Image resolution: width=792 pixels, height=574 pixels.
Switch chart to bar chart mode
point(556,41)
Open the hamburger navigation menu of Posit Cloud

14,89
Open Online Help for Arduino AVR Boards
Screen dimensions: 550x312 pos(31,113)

============

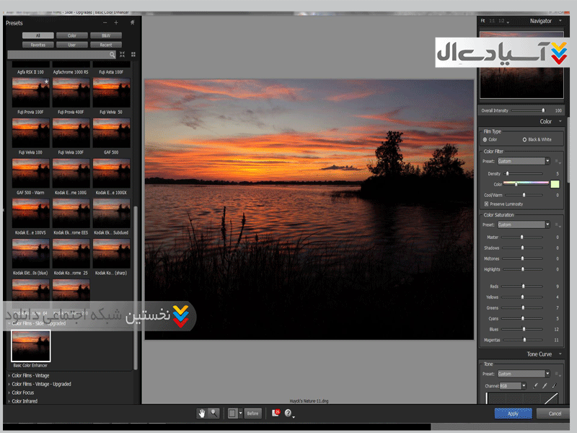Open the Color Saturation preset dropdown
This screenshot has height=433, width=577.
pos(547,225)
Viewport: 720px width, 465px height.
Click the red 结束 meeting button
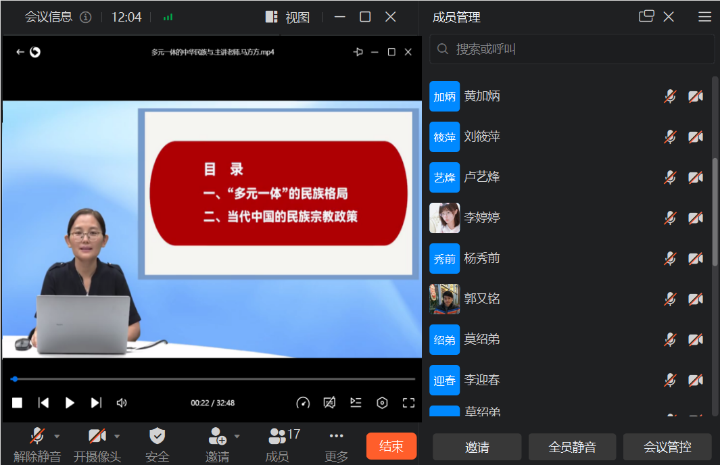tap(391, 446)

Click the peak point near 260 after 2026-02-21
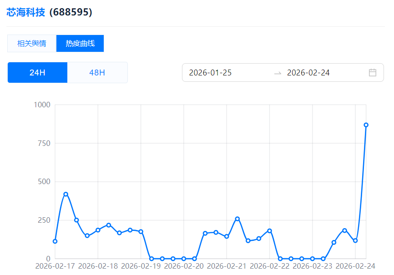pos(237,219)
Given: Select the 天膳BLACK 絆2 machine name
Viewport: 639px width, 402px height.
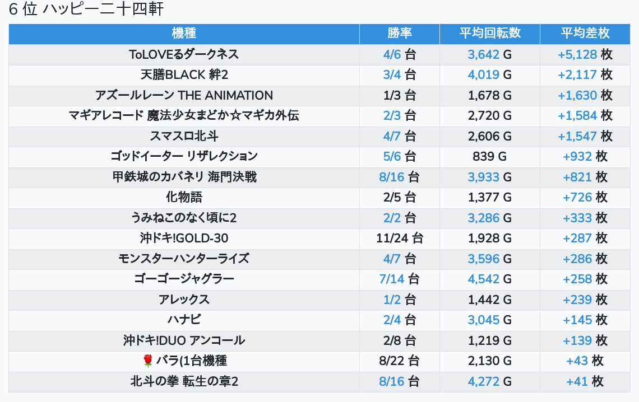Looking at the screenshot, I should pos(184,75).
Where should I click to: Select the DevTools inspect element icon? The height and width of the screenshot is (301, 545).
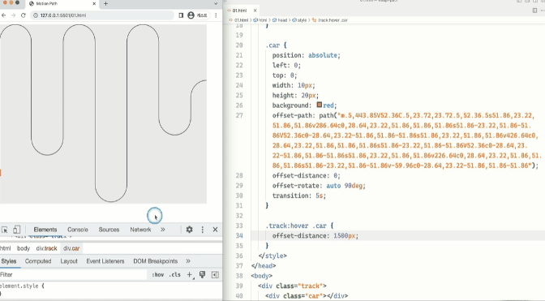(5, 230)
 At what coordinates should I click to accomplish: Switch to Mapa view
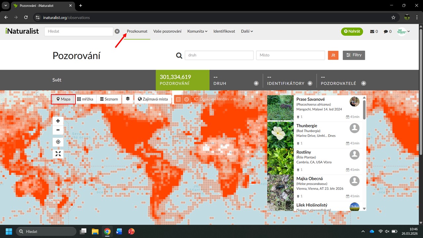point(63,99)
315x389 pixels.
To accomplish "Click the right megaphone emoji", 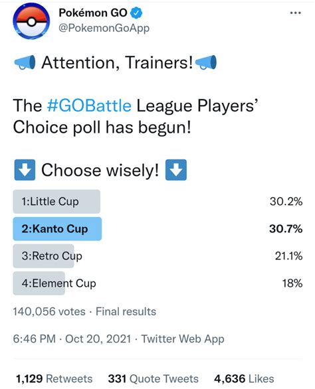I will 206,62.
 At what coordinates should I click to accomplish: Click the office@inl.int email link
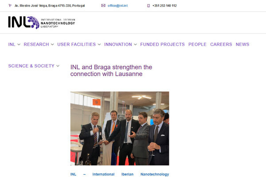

============

Exercise objective: Scan the entries above for the word "pixels", then copy every line in which it occurs.

Finished task:
Image resolution: width=792 pixels, height=574 pixels.
315x389 pixels.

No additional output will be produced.